Segment Open
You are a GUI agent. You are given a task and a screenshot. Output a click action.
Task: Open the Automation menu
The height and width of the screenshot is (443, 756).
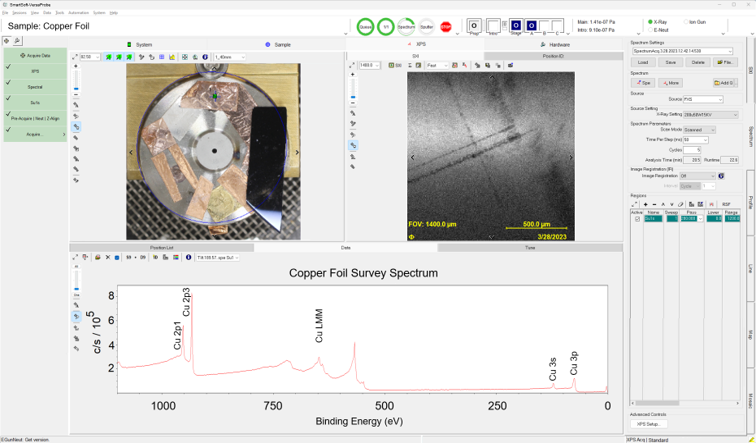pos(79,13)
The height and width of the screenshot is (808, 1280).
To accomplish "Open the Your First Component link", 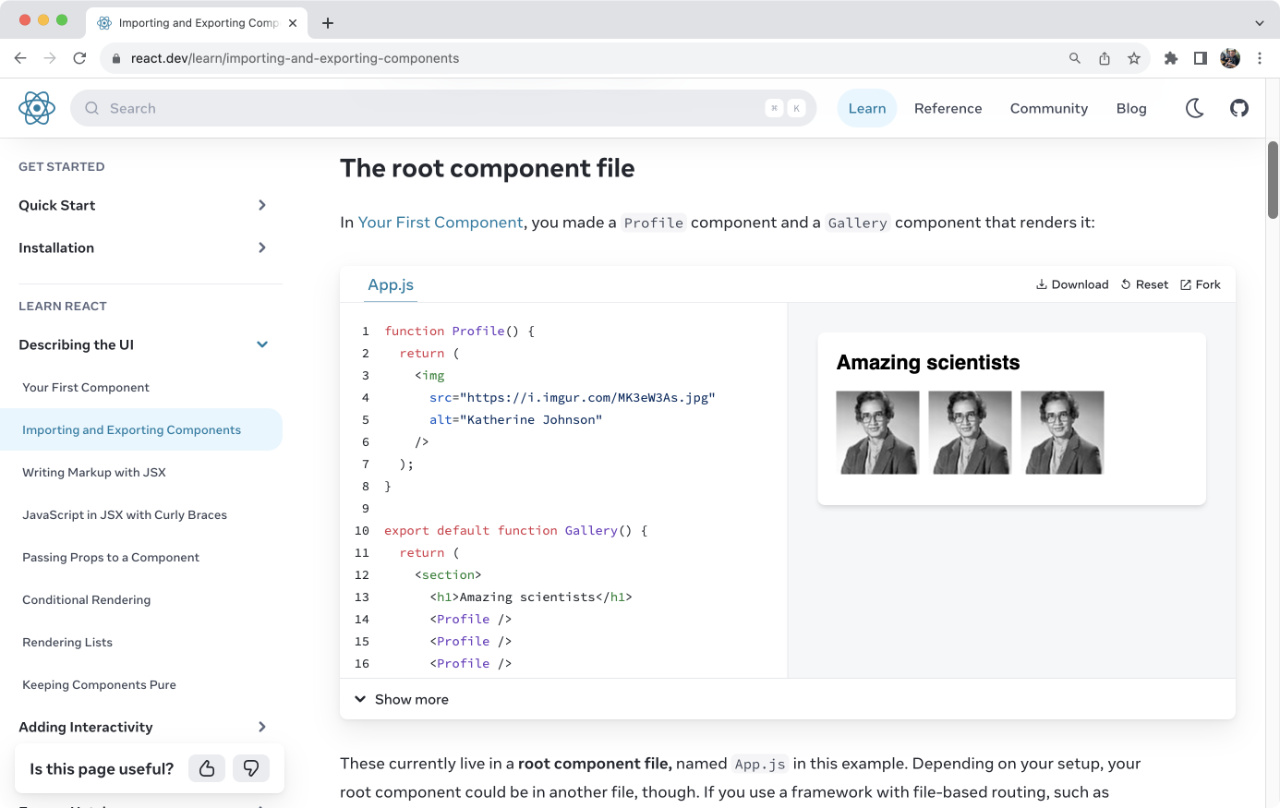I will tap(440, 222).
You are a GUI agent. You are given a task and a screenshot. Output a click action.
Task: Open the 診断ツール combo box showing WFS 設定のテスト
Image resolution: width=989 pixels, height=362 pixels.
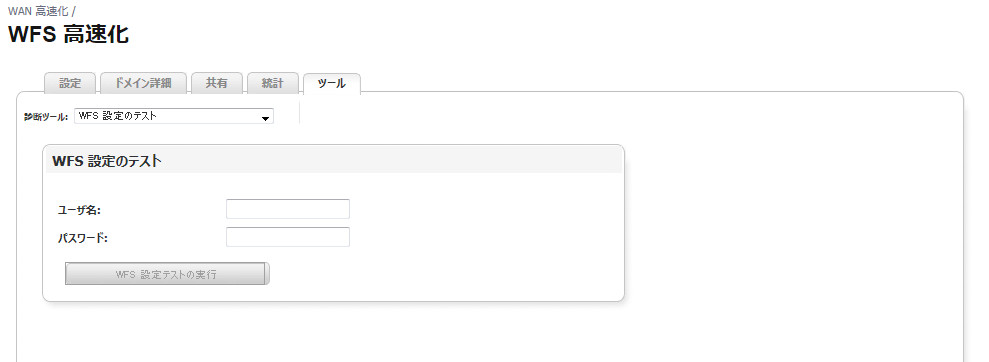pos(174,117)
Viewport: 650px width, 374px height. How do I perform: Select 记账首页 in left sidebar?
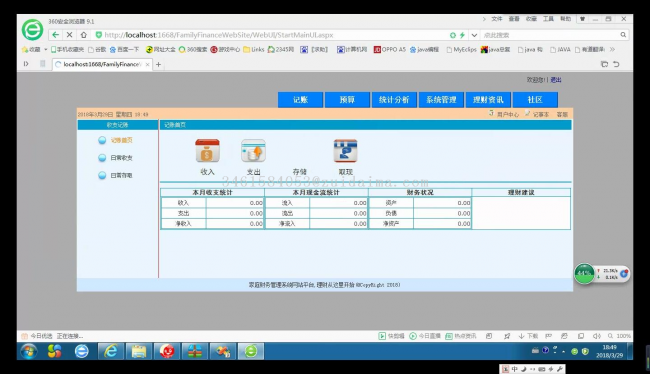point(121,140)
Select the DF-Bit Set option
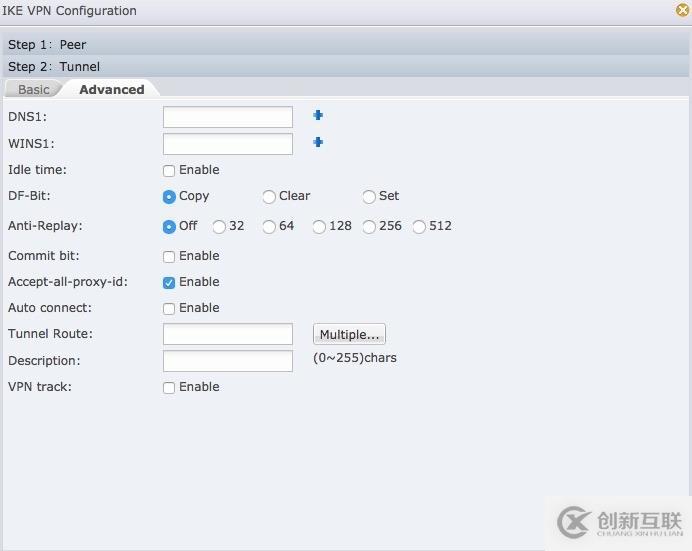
Segment Closed
** EXERCISE AIM **
Exactly as they appear, print the lines of the listing above from its first line through the line that contains "The height and width of the screenshot is (808, 1280).", minus the pictures.

** RESPONSE FOR THIS EXERCISE **
You are a GUI agent. You are given a task and a screenshot. Output a click action.
Task: Open the Automation menu
The height and width of the screenshot is (443, 756).
pos(79,13)
The height and width of the screenshot is (808, 1280).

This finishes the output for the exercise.